Jakarta (ANTARA News) - Dua pandangan berbeda mengenai keberadaan unsur jaksa dan polisi dalam calon pimpinan Komisi Pemberantasan Korupsi (KPK) periode 2007-2011, berkembang di Komisi III DPR RI.
Dua kelompok pandangan dimaksud adalah kelompok yang menginginkan jaksa, polisi, dan advokat harus ada dalam unsur pimpinan KPK, dan satu kelompok lain tidak menginginkan jaksa dan polisi masuk dalam unsur pimpinan KPK, kata anggota Komisi III, Gayus Lumbuun, saat ditemui di Gedung Mahkamah Agung (MA) di Jakarta, Rabu.
"Ada yang berpandangan dari Komisi III harus ada polisi yang biasa menyelidiki, jaksa yang biasa di penuntutan. Jadi kalau lengkap, termasuk advokat, itu sinergis," tuturnya.
Tetapi ada satu kelompok lagi, lanjut dia, yang justru menginginkan pimpinan KPK bersih dari unsur jaksa dan polisi.
"Karena kami ingin KPK yang baru. Ini memang masih pro dan kontra," ujarnya.
Komisi III, menurut dia, tidak akan sampai pada keputusan untuk memilih satu di antara dua pandangan berbeda itu.
Keputusan untuk memilih, kata dia, berpulang pada masing-masing anggota Komisi III.
"Bagi kita, dua pandangan tadi itu tidak akan menjadi putusan forum, tetapi akan jadi pegangan masing-masing anggota," jelasnya.

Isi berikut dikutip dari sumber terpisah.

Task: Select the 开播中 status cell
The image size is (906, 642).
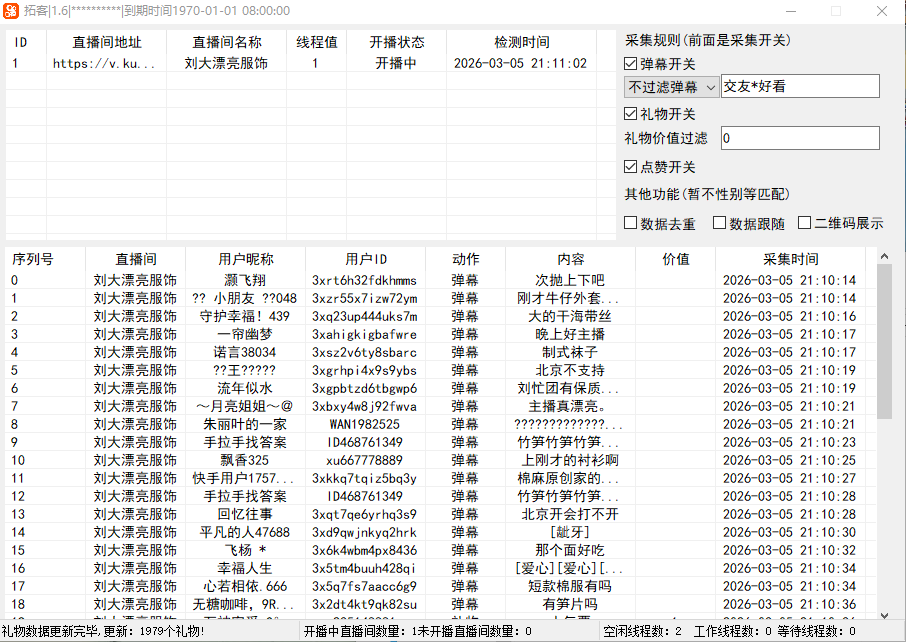Action: coord(396,62)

Secara pribadi, lanjut Gayus, ia tidak dalam posisi memilih di antara kontradiksi dua pandangan tersebut.
"Saya lebih pada ingin orang yang kredibel, yang bisa penuhi perannya," ujar politisi dari Partai Demokrasi Indonesia Perjuangan (PDIP) itu.
Pada 3 hingga 5 Desember 2007, Komisi III akan menggelar uji kelayakan terhadap sepuluh calon pimpinan KPK yang diajukan oleh panitia seleksi.
Koalisi Pemantau Peradilan (KPP) telah menyatakan penolakan terhadap calon dari unsur jaksa dan polisi karena dianggap bermasalah.
Selama unsur jaksa dan polisi masih ada dalam pimpinan KPK, KPP berkeyakinan, KPK tidak akan berani mengungkap korupsi di dalam tubuh dua lembaga penegak hukum itu.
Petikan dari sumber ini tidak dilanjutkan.